Joomla 1.5.x is similar. There’s a robust template community, a decent, well-organized admin control panel, and a bunch of variations for modules in layout which extend well beyond WP’s capability. Again, if a user can live with canned themes/templates, and the bells and whistles that do work (track record isn’t so good with some of the Open Source CMS efforts) available, Joomla is a good solution.
Drupal is perhaps a bit more like EE. It’s not quote so easy to set up and maintain as WP or Joomla, and the security track record is embarrassing. But Drupal has emerged as a capable, expandable, CMS with a large following. All three are easy to set up a site initially, yet much more complex when a site must be customized.
Personal preferences and experience aside, a few extreme differences between EE vs. WP, Joomla, Drupal, and crowd come to mind.
Once a site design and layout requirement goes beyond the basic template/themes which are available—toward a customized effort—the development effort and difficulty curve goes up significantly for WP, Joomla, Drupal, et al.

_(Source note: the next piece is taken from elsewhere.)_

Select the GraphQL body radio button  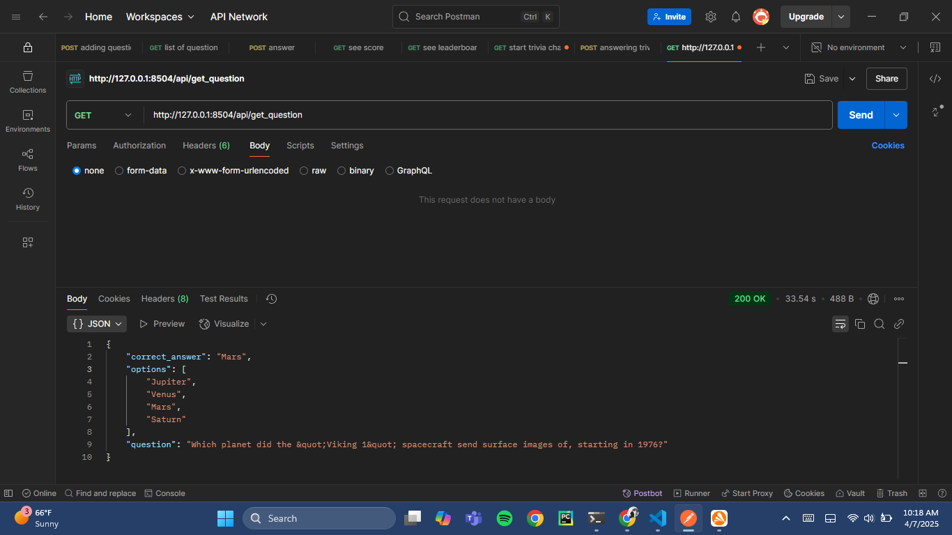[x=390, y=171]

For the non-PHP programmer, creating a custom site in WP is painful, in Joomla it’s a nightmare.
On the other hand, capable, customized sites can be constructed quickly in EE without even the need to know how to spell PHP. The learning curve in the beginning is steeper than WP, Joomla (clean white board vs. structure), but much more gentle when full site customization is required. For a site developer, working knowledge of XHTML, CSS, and basic EE tags are the only real requirements, which may be why EE is the darling of creative designers who are not also coders. That’s the beauty of EE’s tags and templates system. All the rest of the EE bells and whistles are icing on the cake. For those developers who want to “roll their own” bells and whistles, EE gives them plenty of room with template configurations, plugins, extensions, and modules.

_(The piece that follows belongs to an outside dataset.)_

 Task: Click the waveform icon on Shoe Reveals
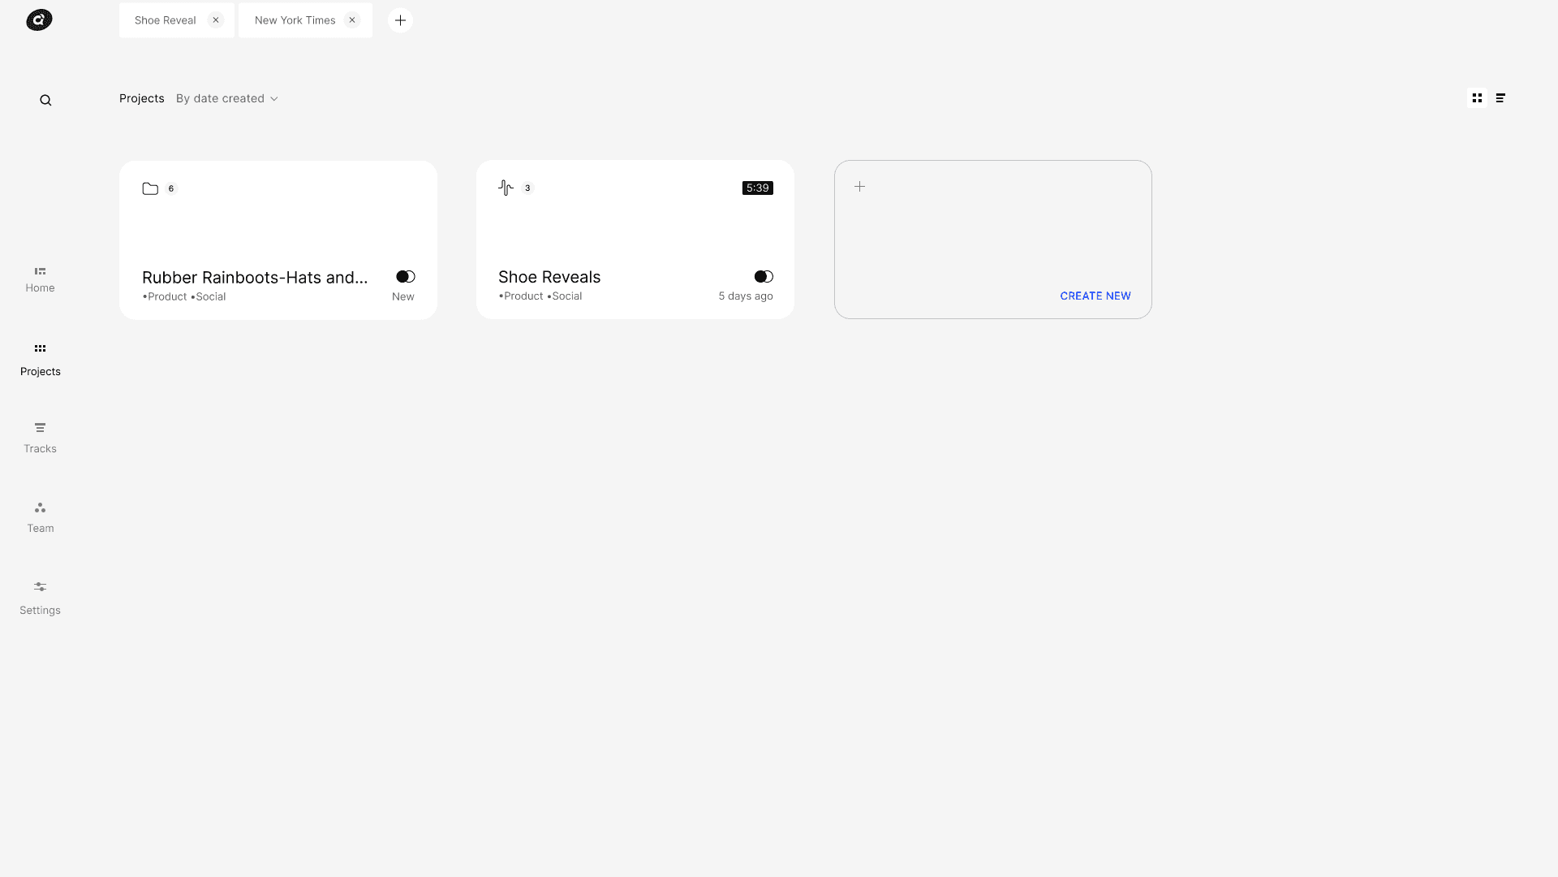(506, 188)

While I have few issues with EE’s current admin control panel, perception is reality, and the perception among many site developers who look at EE from a user perspective is that the controls are clumsy, creaky, and anything but Web 2.0 (whatever that is). EE 2.0 should address that concern, of course. EE’s whole approach to site design and layout, via template groups and templates and categories and ‘weblogs’ (channels) makes it somewhat problematic to create a simple architecture for a cottage template/theme community, which, in my opinion, would be very helpful to EE’s growth as a platform. So, I’m looking forward to the ‘built in’ theme site in EE as perhaps a ‘standard’ implementation for a site which can be used by developers to create ‘click and install’ templates/themes which can then be tweaked and customized via CSS.
This rant brought to you by a little Eye Candy Envy™ while walking through WordPress 2.7’s new admin control panel; said envy dissipated rapidly when WP 2.7 promptly broke a bunch of existing themes (requiring a visit to a local pharmacy, a nap, and a cold, bottled beverage).